Change is a constant: most renters have moved on after two years.

One of the most striking findings from this study is how frequently renters move. These data show than in any given two-year period a majority (54 percent) of renter households had moved to a different neighborhood. The average tenure for renters (length of time they’ve lived in their current residence) is 1.7 years. Moving rates are lower (16 percent over two years) for homeowners, and average tenures are considerably longer (4.9 years, on average).  But the important thing to keep in mind is just how much volatility and turnover there is in neighborhood populations. Statistically, if about half of all renters move out of a neighborhood every two years, the probability than any current renter will live in that neighborhood ten years hence is about 3 percent (0.5 raised to the fifth power).

Many of the public discussions of gentrification assume that somehow, in the absence of gentrification, neighborhoods would somehow remain just the same, and that few or no residents would move away. This study reminds us that this isn’t true. In addition, we know that for poor neighborhoods that don’t see reductions in poverty rates, that population steadily declines. Lost in Place, our own study of poor neighborhoods, shows that over 4 decades, the three-quarters of poor neighborhoods that didn’t rebound lost 40 percent of their population.

Many of the public discussions of gentrification assume that somehow, in the absence of gentrification, neighborhoods would somehow remain just the same, and that few or no residents would move away. This study reminds us that this isn’t true.

Most moves are voluntary.

Unlike many other studies, the Martin and Beck paper is able to use survey data to try and discern the motivations for household moves. Broadly speaking, they divide moves into “voluntary” and “involuntary” moves. The PSID asks movers why they moved, and those that respond to this open-ended question with answers coded as “moved in response to outside events including being evicted, health reasons, divorce, joining the armed services, or other involuntary reasons” are treated as involuntary moves.
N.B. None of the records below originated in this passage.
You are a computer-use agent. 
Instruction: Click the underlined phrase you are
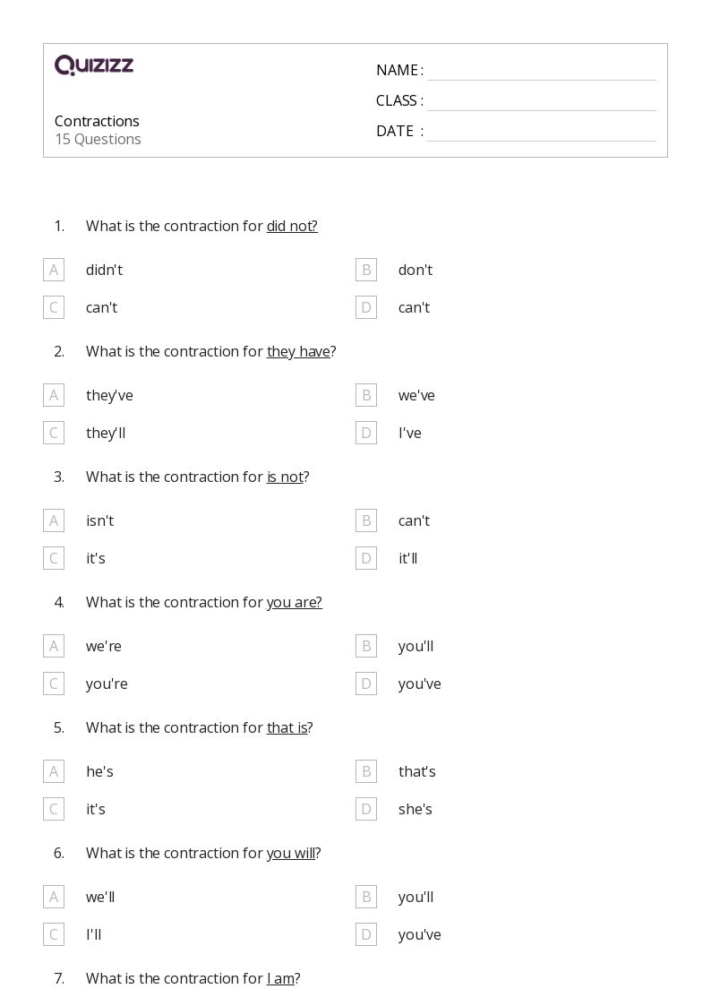click(x=295, y=603)
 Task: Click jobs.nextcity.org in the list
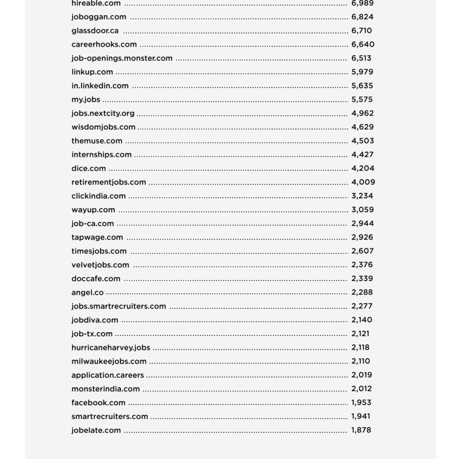pyautogui.click(x=103, y=113)
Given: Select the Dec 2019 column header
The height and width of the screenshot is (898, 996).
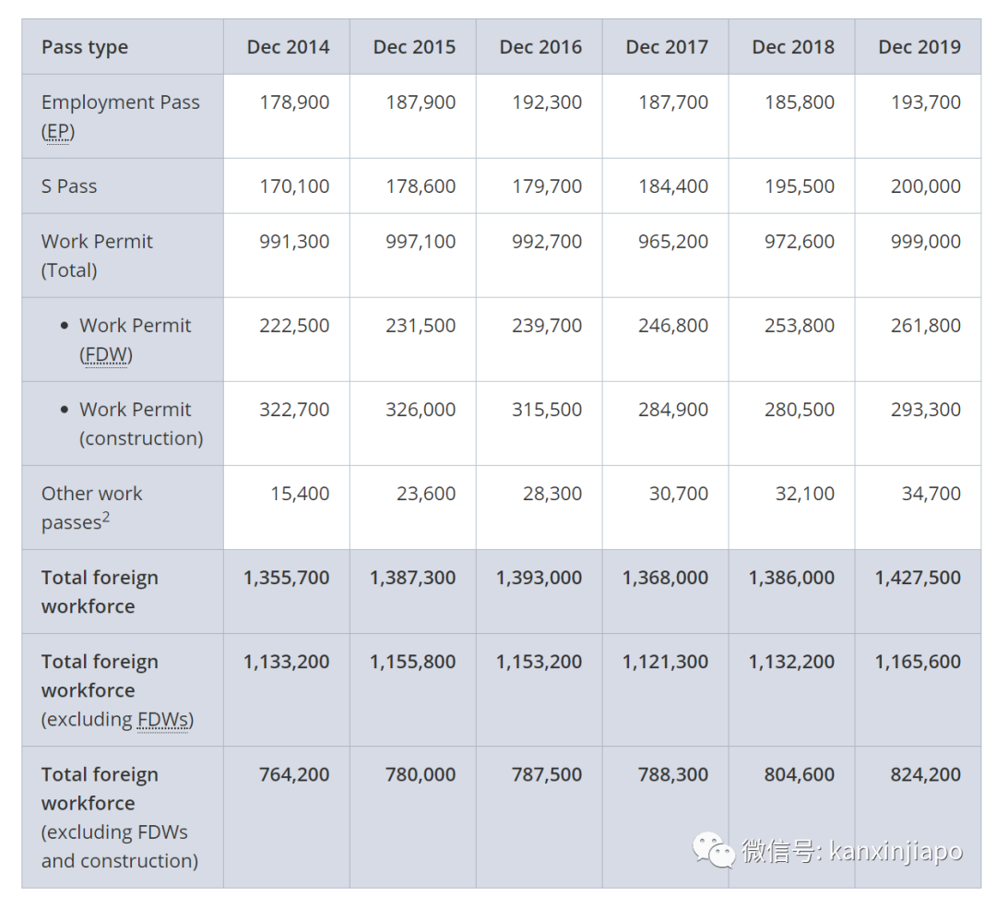Looking at the screenshot, I should 919,47.
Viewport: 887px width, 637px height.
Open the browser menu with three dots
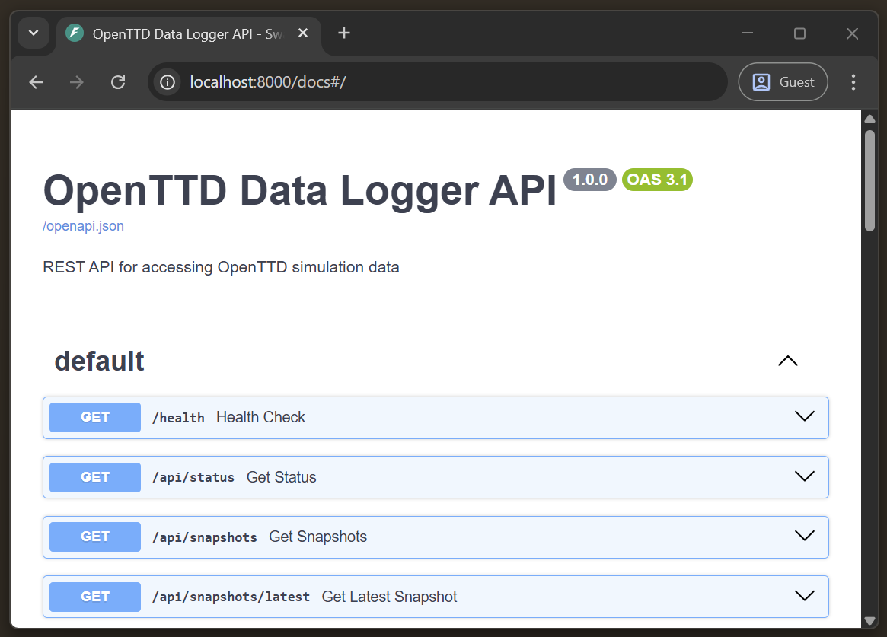coord(853,81)
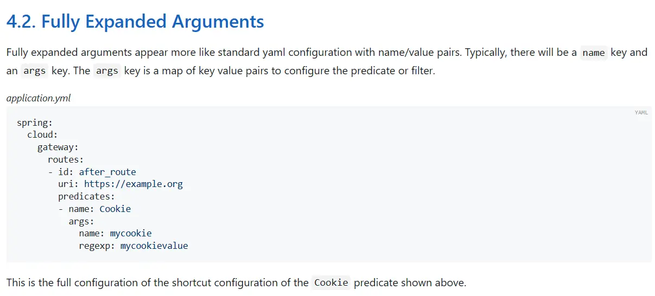Click the "after_route" id value

pyautogui.click(x=107, y=172)
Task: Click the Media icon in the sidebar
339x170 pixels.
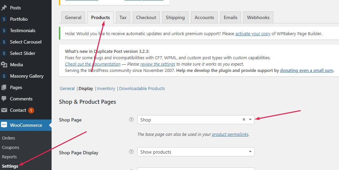Action: [4, 65]
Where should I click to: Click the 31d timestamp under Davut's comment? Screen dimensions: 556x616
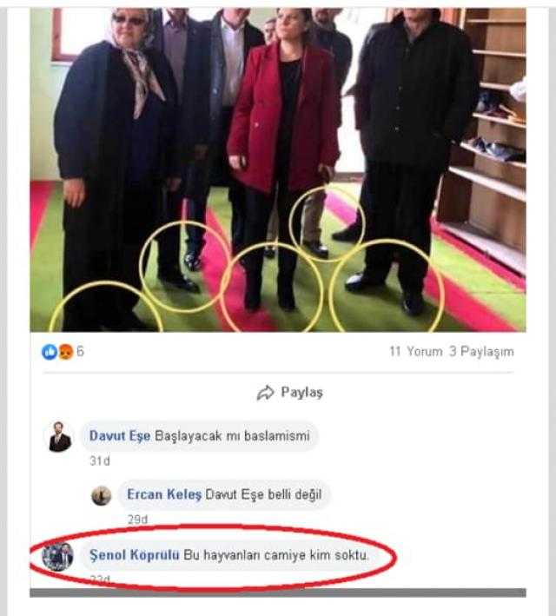[x=100, y=460]
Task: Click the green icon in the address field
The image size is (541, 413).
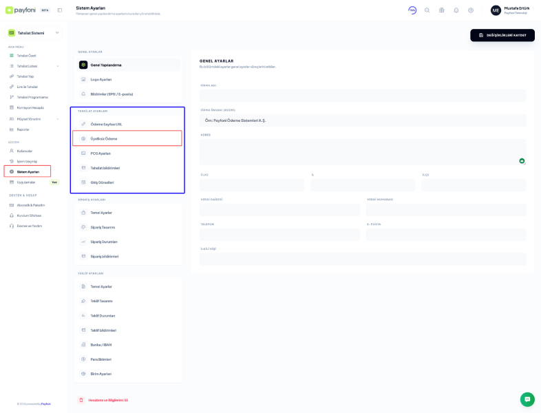Action: click(522, 160)
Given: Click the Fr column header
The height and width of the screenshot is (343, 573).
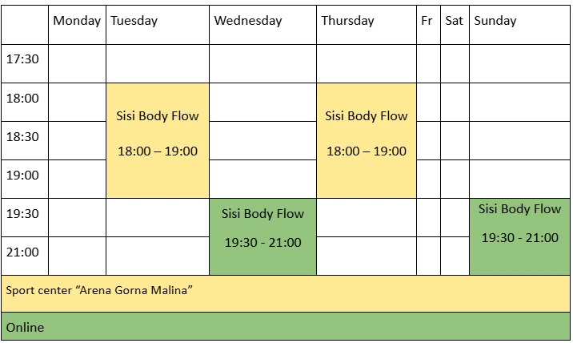Looking at the screenshot, I should coord(427,22).
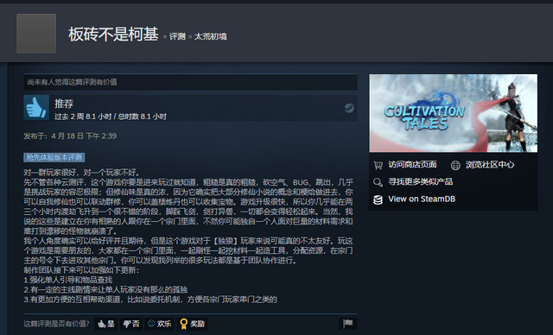Click the thumbs-up recommended icon
The width and height of the screenshot is (553, 335).
pyautogui.click(x=36, y=107)
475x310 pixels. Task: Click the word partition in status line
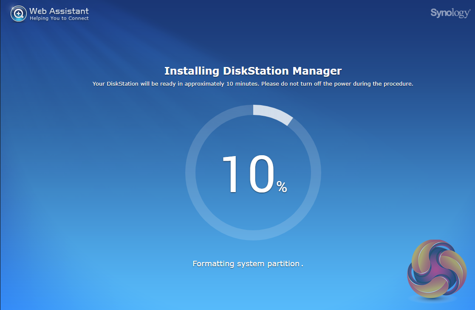(283, 264)
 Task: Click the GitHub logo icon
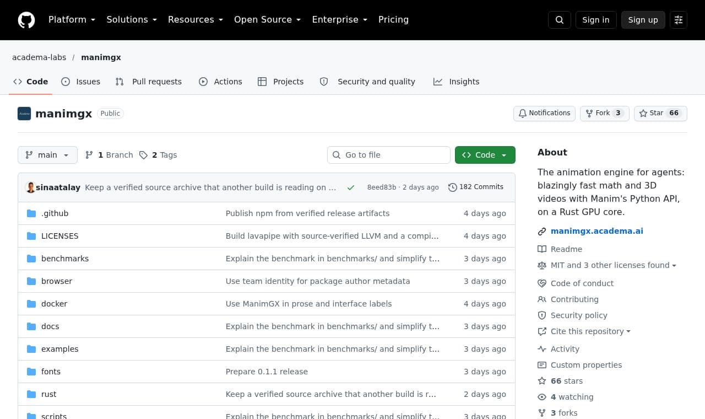(x=26, y=20)
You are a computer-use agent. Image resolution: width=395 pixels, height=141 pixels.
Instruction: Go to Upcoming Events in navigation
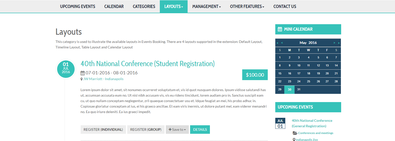point(78,6)
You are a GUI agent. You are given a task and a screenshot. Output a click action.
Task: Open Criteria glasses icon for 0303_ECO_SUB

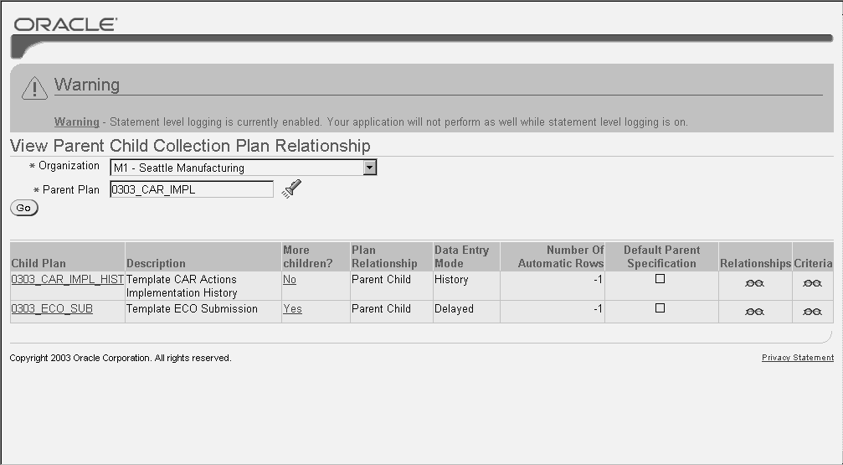[812, 312]
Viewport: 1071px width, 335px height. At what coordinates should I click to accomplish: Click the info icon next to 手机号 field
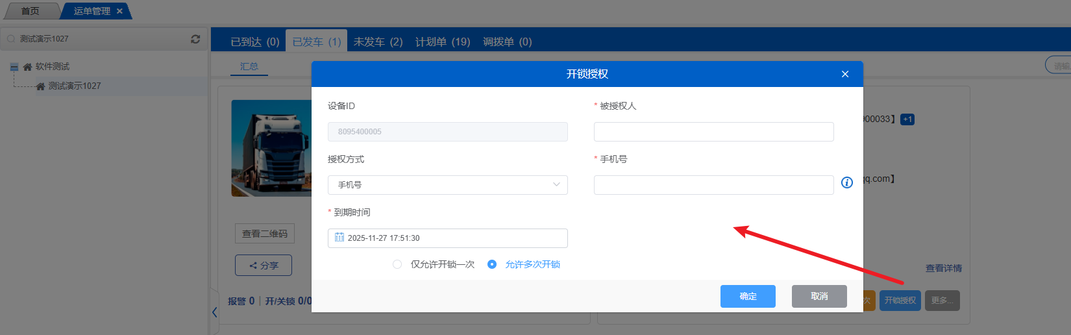point(846,182)
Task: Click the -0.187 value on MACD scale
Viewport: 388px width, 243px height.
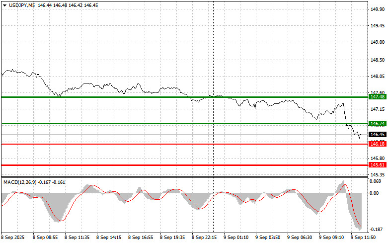Action: pos(377,229)
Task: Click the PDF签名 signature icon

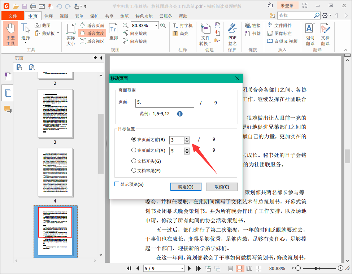Action: pos(232,34)
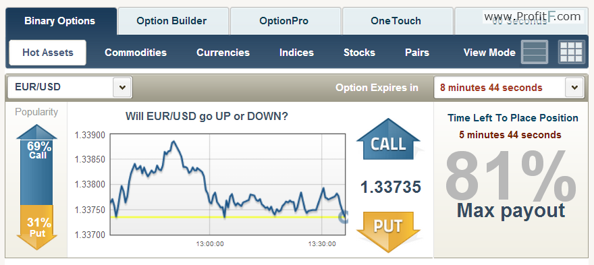Open the EUR/USD asset dropdown arrow
594x265 pixels.
[122, 88]
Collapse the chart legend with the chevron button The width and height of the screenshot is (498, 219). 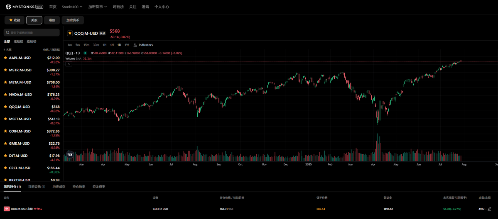(x=69, y=64)
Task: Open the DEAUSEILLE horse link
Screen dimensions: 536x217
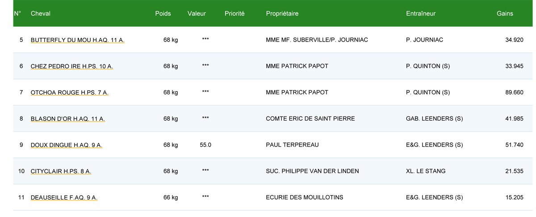Action: tap(64, 197)
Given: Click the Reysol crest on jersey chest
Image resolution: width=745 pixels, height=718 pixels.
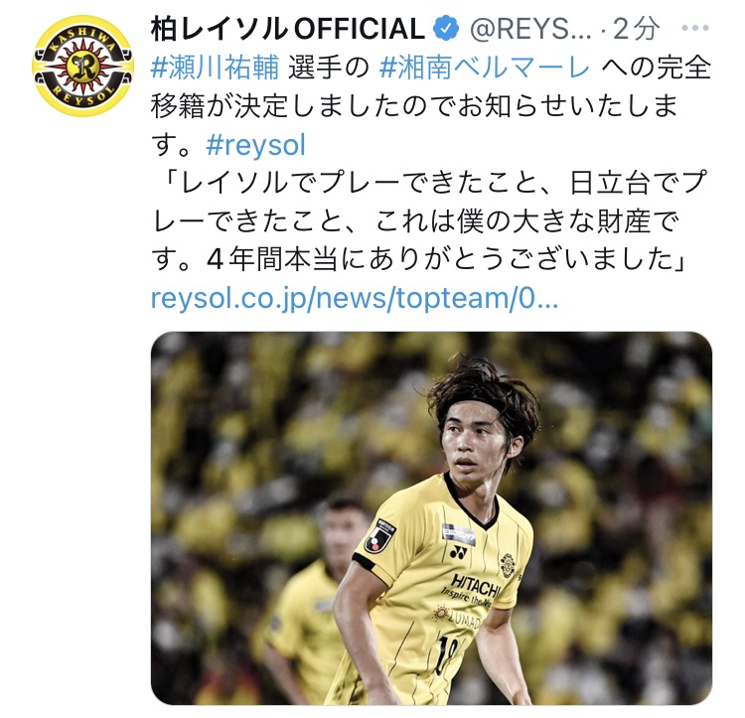Looking at the screenshot, I should point(508,566).
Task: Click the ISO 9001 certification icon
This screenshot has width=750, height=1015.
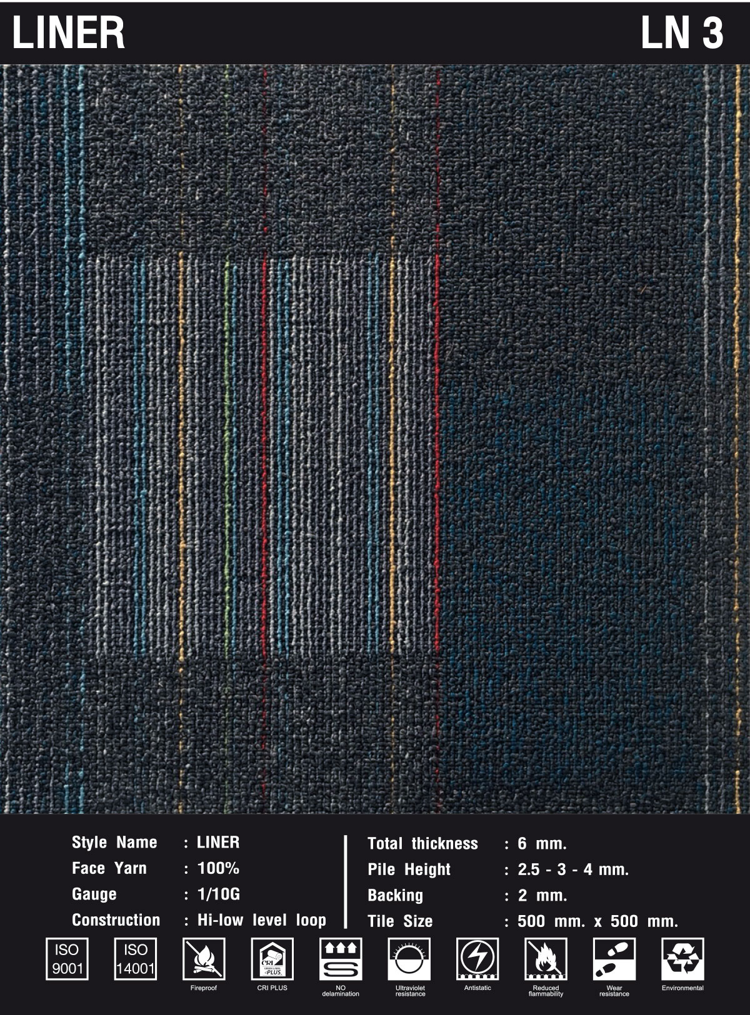Action: [x=67, y=959]
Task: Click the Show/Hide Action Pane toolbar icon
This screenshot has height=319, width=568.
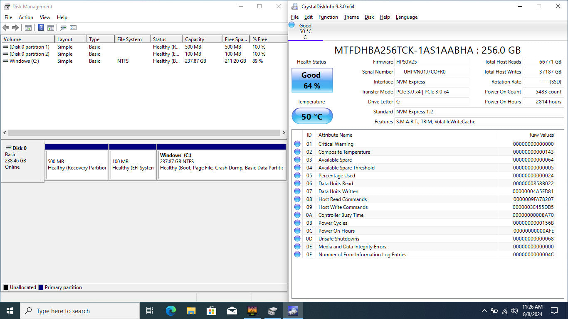Action: [51, 28]
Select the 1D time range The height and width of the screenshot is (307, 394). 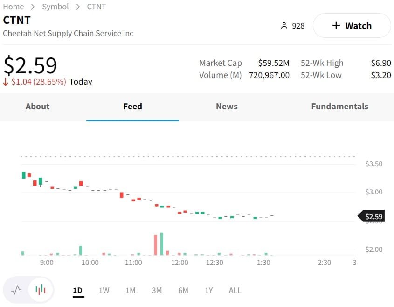pyautogui.click(x=77, y=290)
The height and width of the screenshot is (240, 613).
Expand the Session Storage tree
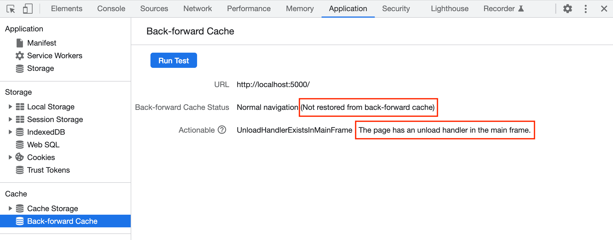click(10, 119)
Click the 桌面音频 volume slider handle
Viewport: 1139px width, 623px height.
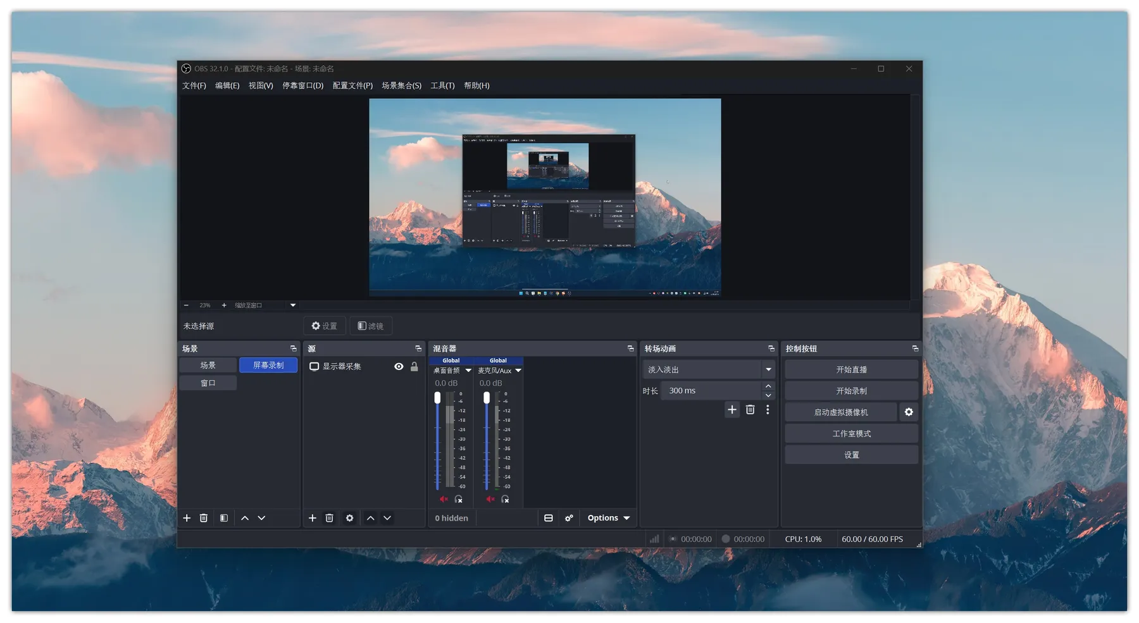(437, 398)
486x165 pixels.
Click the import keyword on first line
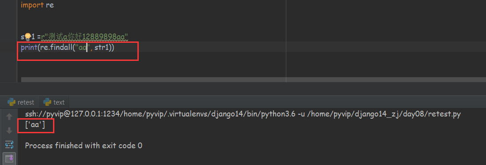32,6
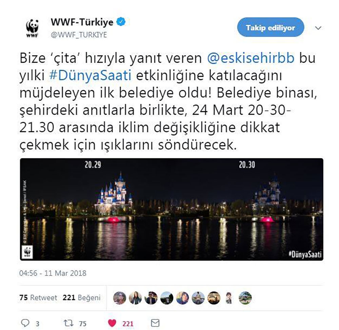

As the authors note, the distinction isn’t always as sharp as one would like, and it may be that some respondents rationalize some involuntary moves as voluntary ones, but the self-reported data are clear: among renters, voluntary moves dramatically outnumber involuntary ones. About 54 percent of all renters moved in the last two years; about 13 percent of all renters reported an involuntary move. That means that about 75 percent of all renter moves were voluntary and about 25 percent of renter moves were involuntary. As Margery Turner and her colleagues at the Urban Institute have shown, moving to another neighborhood is often the way poor families get better access to jobs, better quality schools, safer neighborhoods and better housing.

Gentrification has no impact on overall renter moves, but is associated with a small increase in involuntary moves.

One of the most important studies of gentrification is Lance Freeman’s 2005 paper “Displacement or Succession?: Residential Mobility in Gentrifying Neighborhoods” which found that gentrification had essentially no effect on the rate at which households moved out of gentrifying neighborhoods.  Martin and Beck replicate this finding for all moves by renter households. They write:

Consistent with Freeman’s findings, Model 2 indicates that we cannot be confident that the average effect of gentrification on the probability of moving out is different from zero.

Figure 1

Graphically, Martin and Beck’s findings are can be depicted as follows. About 54 percent of all renters move within two years. According to Martin and Beck’s modeling, the probability that a person in a gentrifying neighborhood moves in two years is about 1.7 percentage points greater than for the typical person (after controlling for individual household characteristics). That suggests that for a typical resident, their probability of moving in a gentrifying neighborhood is about 55.7 percent, but that estimate in not statistically significant. (Figure 1)

Figure 2

When they look just at “involuntary” moves, however, they find that there is a statistically significant effect of gentrification on the probability of moving. Specifically, they find that rental households in gentrifying neighborhoods are about 2.6 percent points more likely to report an in “involuntary move” in the past two years than those who don’t live in gentrifying neighborhoods.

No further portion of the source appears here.